| WHAT THIS TASK INVOLVES |
Rewrite the records below, replacing every "Given" with "Instruction" and leaving everything else unchanged. Omit the pictures from your answer.

Begin RECORDS FOR THIS TASK

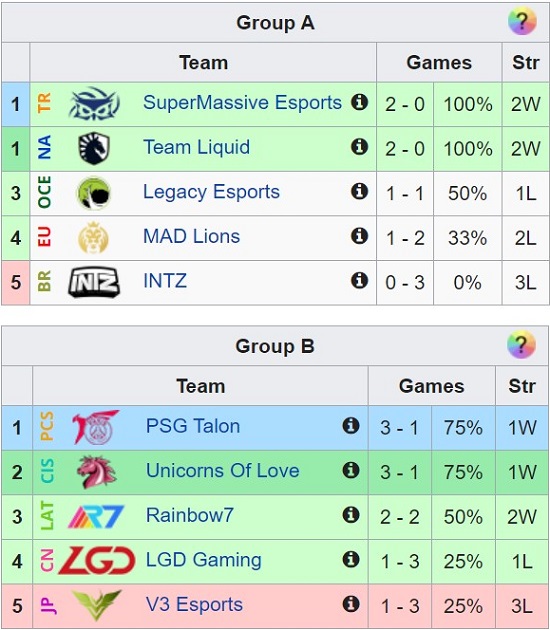Follow the Unicorns Of Love link

click(223, 470)
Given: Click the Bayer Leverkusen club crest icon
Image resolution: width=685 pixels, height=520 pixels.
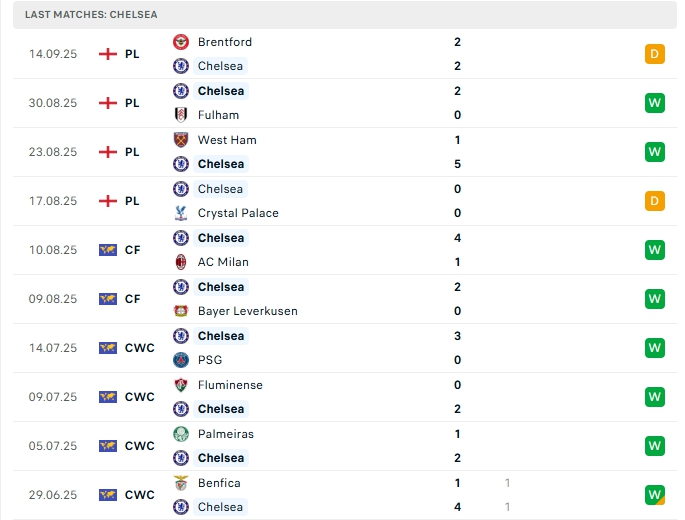Looking at the screenshot, I should click(x=181, y=311).
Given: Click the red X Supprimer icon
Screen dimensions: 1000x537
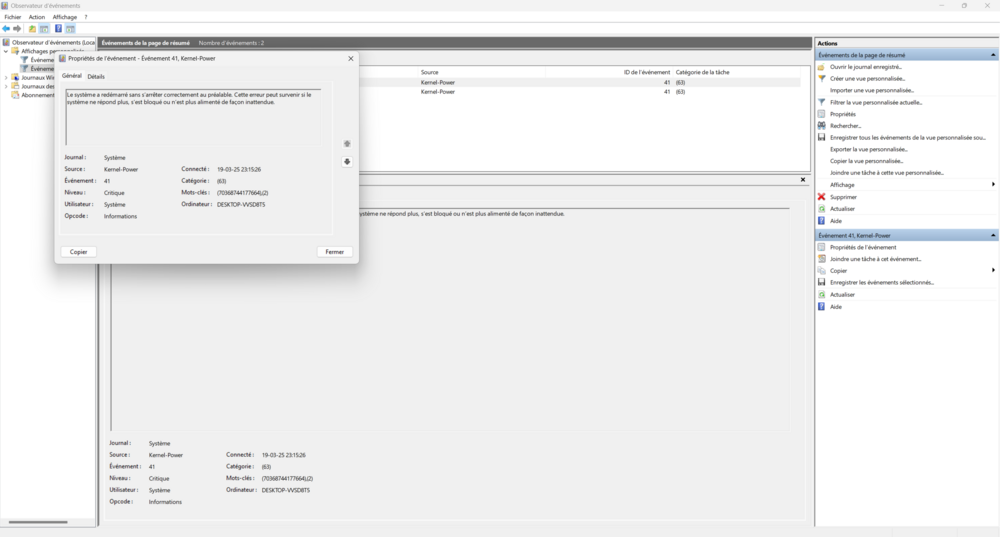Looking at the screenshot, I should click(821, 197).
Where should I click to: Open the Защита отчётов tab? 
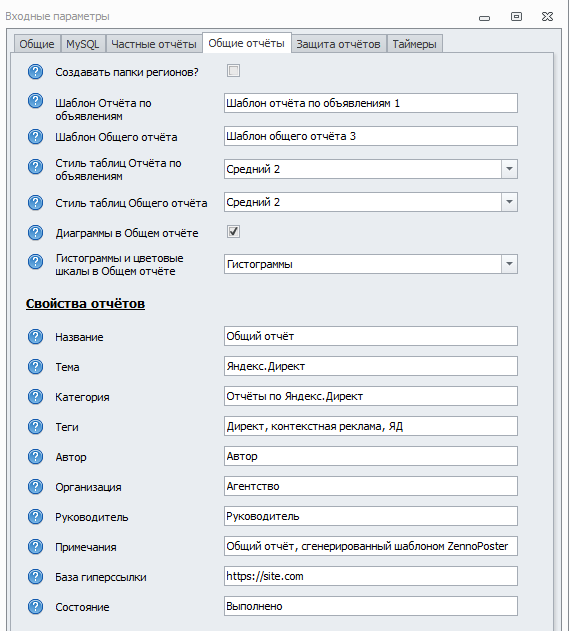click(x=338, y=44)
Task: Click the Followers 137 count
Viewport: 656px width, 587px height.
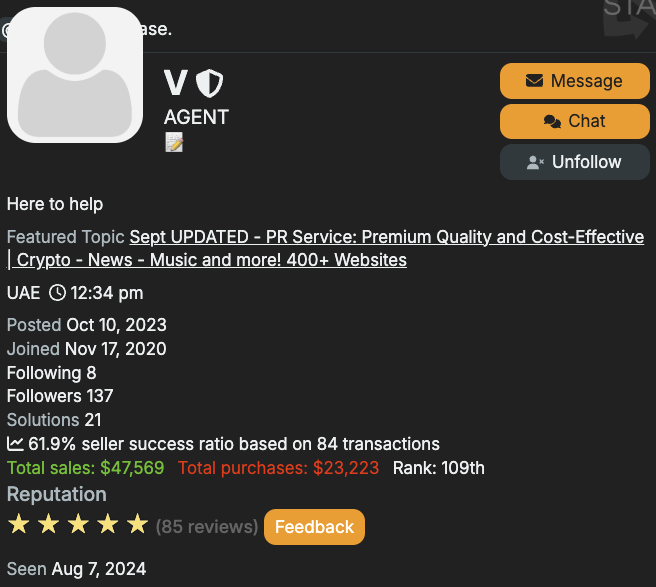Action: pos(60,396)
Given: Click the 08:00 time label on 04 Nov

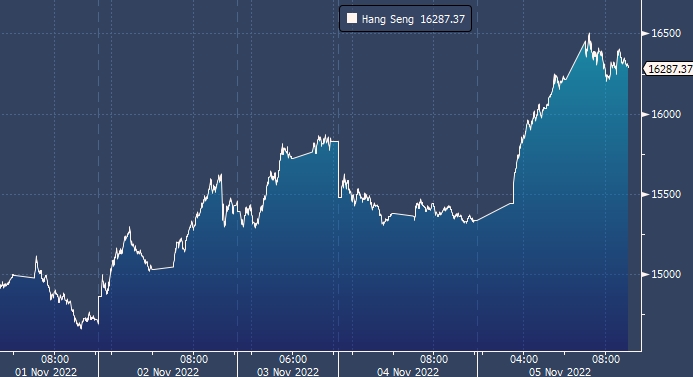Looking at the screenshot, I should pos(434,359).
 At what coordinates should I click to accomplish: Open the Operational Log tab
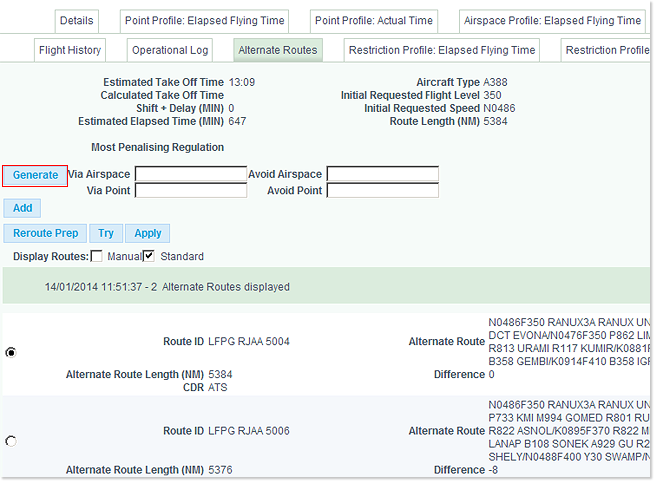(x=171, y=50)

End RECORDS FOR THIS TASK

| TASK ANSWER |
Follow the Unicorns Of Love link

click(223, 470)
Instruction: Click the Bayer Leverkusen club crest icon
Image resolution: width=685 pixels, height=520 pixels.
Looking at the screenshot, I should click(x=181, y=311).
Instruction: Click the red X Supprimer icon
Screen dimensions: 1000x537
Looking at the screenshot, I should click(821, 197).
Where should I click to: Open the Защита отчётов tab? 
click(x=338, y=44)
Task: Click the Followers 137 count
Viewport: 656px width, 587px height.
Action: pos(60,396)
Instruction: Click the 08:00 time label on 04 Nov

Looking at the screenshot, I should pos(434,359).
 At what coordinates should I click to accomplish: Open the Operational Log tab
(x=171, y=50)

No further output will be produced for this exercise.